Victoria arañó con sus uñas la cara de Cassandra haciendo que ella soltase un alarido. Una pequeña capa de sangre se hizo visible. La cara de la joven ya se estaba poniendo roja. Buscaba el aire con desesperación. Su vista estaba borrosa a causa de las lágrimas que comenzaron a salir de sus ojos por la asfixia.
Cuando Caym subió las escaleras y presenció aquel acontecimiento en mitad del pasillo, quiso defenderla, pero Lucas se presentó detrás de Cassandra, que había escuchado los gritos desde el piso de arriba y bajó las escaleras aprisa. Lucas Ashworth llevaba en su mano una lámpara de mesita de noche, la que tenía en su habitación. Con ella agredió a la pelirroja en la cabeza haciendo que la bombilla se hiciese añicos. Cassandra cayó a un lado de Victoria sin mostrar signos de moverse.
—No soy tuyo, perra —murmuró el joven agarrando la lámpara con fuerza.

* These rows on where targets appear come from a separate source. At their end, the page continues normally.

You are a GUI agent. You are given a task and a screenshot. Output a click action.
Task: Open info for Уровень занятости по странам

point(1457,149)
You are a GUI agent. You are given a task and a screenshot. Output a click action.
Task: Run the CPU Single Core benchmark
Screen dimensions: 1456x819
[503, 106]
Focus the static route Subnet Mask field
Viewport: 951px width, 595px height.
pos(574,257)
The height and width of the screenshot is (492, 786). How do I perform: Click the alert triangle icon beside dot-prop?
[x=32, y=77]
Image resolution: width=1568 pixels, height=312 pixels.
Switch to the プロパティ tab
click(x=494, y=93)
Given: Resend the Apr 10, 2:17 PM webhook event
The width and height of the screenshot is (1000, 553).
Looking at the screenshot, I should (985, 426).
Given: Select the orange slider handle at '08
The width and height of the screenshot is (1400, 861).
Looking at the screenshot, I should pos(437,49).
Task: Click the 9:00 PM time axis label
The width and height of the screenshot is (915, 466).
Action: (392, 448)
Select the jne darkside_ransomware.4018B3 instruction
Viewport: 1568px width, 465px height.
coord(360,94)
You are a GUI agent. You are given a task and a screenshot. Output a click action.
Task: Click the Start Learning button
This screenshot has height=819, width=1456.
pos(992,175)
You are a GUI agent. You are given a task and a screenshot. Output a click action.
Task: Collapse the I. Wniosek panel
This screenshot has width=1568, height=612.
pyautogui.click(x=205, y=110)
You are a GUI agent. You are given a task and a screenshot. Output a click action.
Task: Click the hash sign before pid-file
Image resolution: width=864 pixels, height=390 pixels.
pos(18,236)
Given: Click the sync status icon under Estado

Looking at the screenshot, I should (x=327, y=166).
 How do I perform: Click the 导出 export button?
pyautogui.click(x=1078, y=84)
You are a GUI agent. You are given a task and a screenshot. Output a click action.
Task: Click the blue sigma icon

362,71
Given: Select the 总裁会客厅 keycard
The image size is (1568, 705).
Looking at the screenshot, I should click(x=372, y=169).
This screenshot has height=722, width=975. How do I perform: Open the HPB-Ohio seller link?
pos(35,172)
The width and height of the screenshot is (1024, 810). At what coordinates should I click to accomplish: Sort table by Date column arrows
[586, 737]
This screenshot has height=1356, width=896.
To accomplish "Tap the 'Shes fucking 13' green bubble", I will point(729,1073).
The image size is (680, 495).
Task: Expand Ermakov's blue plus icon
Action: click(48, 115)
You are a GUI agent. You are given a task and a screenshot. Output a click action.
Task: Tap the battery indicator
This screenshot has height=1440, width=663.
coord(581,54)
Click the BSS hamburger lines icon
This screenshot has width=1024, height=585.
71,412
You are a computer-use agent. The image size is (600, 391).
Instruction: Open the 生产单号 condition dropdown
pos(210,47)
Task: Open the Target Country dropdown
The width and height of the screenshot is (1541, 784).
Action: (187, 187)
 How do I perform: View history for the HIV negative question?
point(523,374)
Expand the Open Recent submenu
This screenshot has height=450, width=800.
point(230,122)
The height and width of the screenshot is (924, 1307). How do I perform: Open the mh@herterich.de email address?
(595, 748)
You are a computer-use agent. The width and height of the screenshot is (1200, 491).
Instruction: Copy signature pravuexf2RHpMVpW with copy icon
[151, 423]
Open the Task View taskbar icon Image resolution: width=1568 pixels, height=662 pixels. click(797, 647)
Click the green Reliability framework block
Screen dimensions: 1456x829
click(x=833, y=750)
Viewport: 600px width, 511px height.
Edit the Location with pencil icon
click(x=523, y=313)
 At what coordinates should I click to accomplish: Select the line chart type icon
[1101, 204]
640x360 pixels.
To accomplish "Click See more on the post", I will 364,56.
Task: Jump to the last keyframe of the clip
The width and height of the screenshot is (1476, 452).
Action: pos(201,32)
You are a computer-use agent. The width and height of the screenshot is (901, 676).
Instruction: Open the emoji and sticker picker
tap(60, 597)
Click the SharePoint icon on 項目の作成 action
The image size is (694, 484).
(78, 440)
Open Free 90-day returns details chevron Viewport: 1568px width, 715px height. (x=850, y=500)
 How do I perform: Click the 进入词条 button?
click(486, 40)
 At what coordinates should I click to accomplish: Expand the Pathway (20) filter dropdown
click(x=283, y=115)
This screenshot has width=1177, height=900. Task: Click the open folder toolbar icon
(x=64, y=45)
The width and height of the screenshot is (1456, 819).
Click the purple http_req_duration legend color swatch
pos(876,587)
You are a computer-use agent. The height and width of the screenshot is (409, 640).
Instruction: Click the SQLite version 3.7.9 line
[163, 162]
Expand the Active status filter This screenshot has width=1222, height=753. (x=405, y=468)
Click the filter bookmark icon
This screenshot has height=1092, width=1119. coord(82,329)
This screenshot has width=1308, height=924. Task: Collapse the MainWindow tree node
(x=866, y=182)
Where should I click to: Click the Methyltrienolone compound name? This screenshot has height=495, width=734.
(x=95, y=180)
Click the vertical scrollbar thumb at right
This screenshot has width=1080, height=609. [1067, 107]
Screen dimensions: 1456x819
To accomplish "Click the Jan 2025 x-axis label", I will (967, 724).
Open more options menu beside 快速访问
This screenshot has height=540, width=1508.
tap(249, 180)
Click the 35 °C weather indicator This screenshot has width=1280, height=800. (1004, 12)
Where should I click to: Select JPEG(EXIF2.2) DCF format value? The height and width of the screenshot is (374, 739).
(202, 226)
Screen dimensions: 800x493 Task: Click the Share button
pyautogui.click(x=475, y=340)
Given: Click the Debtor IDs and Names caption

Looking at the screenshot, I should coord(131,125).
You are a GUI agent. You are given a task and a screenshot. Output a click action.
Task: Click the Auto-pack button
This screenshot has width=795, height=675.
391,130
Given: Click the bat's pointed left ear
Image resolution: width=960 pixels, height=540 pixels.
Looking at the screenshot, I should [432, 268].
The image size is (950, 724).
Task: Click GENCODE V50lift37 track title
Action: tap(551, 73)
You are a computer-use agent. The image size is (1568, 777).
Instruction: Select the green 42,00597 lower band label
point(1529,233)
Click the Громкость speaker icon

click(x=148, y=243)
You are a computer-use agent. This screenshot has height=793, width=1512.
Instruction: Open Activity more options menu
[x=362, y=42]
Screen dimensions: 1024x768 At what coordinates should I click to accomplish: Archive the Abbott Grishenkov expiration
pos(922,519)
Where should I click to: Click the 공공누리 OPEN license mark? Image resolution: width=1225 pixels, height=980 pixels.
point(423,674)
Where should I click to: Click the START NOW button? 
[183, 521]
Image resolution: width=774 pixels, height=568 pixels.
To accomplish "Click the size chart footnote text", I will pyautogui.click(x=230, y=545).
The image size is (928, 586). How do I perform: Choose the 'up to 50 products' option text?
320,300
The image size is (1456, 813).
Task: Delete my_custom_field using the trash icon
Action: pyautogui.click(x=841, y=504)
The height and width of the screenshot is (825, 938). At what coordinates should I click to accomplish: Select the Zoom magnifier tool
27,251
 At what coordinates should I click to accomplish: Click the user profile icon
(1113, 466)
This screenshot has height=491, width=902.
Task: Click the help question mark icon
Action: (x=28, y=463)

Victoria cogió una bocanada de aire conforme se intentaba incorporar del piso. De inmediato, una mancha roja comenzó a salir de la cabeza de Cassandra, manchando el suelo. La joven abrió los ojos sorprendida, pues Lucas lo había hecho, no ella.
—¿Está muerta...? —cuestionó Lucas que comenzaba a entrar en pánico.
—¿Tú que crees? —inquirió Caym de brazos cruzados.
El joven soltó la lámpara de sus manos dejándola caer y comenzó a temblar. Su estado de pánico estaba a punto de comenzar.